The answer is to be an exact copy of the lines below running from the line with "Image resolution: width=667" down to the line with "The height and width of the screenshot is (712, 730).", both ends included, and nothing more.
======== INPUT DATA
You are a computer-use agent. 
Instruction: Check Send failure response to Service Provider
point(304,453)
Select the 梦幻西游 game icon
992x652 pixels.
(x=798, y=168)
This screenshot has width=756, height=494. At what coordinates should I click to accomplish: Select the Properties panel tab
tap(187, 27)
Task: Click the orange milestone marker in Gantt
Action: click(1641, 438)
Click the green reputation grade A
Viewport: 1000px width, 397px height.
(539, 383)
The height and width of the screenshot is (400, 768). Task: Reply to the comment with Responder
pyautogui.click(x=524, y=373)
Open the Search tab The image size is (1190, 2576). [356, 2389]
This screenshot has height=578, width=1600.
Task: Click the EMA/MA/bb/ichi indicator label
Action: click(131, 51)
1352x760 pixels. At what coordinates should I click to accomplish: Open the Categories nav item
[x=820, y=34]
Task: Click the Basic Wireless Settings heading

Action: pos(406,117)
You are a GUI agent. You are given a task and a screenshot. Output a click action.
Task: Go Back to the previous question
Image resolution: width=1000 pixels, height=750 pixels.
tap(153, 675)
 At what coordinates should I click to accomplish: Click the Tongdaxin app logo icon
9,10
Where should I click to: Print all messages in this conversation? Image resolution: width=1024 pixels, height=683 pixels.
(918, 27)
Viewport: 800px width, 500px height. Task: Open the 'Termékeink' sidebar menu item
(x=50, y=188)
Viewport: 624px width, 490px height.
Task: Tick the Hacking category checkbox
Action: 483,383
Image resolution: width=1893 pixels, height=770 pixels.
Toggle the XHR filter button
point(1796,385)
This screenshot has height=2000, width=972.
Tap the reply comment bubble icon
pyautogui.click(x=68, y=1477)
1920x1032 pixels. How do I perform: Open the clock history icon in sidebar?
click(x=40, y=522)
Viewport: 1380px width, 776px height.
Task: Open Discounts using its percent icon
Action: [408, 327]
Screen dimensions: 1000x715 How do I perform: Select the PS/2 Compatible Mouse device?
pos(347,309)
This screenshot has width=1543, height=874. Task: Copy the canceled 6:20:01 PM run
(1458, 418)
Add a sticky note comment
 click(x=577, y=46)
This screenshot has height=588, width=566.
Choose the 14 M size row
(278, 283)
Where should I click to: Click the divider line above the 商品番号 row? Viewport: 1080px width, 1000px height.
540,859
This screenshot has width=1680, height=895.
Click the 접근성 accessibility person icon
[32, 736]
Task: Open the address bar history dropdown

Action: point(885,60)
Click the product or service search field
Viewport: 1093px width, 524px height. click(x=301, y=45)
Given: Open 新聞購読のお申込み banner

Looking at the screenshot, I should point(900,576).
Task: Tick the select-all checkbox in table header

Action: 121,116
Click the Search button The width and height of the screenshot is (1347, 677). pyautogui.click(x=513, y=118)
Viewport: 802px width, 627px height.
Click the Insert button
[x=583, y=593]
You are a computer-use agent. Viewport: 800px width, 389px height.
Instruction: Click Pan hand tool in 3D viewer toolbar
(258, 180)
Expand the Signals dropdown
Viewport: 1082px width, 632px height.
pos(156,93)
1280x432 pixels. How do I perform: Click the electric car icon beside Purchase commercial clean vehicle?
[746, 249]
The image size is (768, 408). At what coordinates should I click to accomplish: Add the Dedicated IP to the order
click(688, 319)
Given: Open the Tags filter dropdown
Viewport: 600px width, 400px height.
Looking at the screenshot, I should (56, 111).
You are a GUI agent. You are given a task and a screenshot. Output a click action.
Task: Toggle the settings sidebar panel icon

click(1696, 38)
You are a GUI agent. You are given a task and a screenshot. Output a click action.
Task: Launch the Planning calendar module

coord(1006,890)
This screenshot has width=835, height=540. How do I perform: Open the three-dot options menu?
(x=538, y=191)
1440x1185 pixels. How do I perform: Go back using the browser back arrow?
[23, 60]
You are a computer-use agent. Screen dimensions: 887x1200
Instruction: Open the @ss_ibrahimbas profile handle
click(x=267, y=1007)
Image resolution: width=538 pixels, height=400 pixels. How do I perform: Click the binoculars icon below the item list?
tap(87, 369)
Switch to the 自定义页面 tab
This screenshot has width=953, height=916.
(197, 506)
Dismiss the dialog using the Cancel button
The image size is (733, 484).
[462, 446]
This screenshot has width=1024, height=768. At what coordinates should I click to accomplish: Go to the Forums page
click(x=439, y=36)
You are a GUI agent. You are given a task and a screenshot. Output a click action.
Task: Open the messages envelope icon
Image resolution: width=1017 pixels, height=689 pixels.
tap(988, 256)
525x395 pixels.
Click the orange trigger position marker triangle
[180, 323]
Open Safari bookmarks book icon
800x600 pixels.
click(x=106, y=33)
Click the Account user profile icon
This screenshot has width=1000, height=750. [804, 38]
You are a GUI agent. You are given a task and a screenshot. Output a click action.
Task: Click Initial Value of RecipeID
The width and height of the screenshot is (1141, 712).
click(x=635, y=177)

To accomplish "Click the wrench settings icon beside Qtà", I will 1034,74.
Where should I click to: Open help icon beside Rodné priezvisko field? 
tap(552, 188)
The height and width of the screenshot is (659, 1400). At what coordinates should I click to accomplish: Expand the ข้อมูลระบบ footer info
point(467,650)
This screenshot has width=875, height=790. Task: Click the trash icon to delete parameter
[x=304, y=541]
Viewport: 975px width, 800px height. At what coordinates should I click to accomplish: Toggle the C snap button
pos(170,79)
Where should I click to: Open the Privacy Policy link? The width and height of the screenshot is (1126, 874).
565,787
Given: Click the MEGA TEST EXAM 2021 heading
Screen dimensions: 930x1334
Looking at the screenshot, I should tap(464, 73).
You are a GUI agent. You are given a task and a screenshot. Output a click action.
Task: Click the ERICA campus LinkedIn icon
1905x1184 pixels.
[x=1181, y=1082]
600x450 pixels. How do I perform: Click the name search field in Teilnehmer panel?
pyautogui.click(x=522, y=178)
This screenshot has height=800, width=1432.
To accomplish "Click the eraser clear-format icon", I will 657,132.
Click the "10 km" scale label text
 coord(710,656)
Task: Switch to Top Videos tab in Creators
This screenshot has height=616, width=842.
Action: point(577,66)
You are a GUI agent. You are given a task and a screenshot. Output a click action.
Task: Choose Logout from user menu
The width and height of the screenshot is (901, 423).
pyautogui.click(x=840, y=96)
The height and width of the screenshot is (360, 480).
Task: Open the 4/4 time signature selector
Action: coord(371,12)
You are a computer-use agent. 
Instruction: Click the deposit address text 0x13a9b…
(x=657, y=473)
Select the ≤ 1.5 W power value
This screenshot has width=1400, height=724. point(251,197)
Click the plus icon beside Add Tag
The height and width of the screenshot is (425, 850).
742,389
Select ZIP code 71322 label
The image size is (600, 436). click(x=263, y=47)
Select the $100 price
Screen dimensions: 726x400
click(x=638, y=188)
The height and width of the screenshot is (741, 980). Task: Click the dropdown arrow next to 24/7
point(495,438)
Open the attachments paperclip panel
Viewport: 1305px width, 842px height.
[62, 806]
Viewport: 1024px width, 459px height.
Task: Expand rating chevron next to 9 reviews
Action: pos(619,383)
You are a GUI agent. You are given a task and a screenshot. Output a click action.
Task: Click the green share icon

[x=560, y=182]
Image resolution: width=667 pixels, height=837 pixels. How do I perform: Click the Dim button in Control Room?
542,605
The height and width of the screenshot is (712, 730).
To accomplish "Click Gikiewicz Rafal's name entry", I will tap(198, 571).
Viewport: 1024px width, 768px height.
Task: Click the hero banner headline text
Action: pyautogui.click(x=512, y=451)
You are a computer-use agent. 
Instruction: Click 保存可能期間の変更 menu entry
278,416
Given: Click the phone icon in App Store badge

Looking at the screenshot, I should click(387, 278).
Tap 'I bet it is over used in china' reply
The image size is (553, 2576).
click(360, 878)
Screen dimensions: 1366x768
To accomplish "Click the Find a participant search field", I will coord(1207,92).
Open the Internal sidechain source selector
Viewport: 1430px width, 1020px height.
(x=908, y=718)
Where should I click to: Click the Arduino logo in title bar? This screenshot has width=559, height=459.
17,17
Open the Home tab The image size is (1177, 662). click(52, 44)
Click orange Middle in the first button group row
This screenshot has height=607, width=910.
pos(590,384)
================
• [ANSWER SECTION]
Image resolution: width=667 pixels, height=837 pixels. How do I perform: Click the Dim button in Control Room?
542,605
The height and width of the screenshot is (712, 730).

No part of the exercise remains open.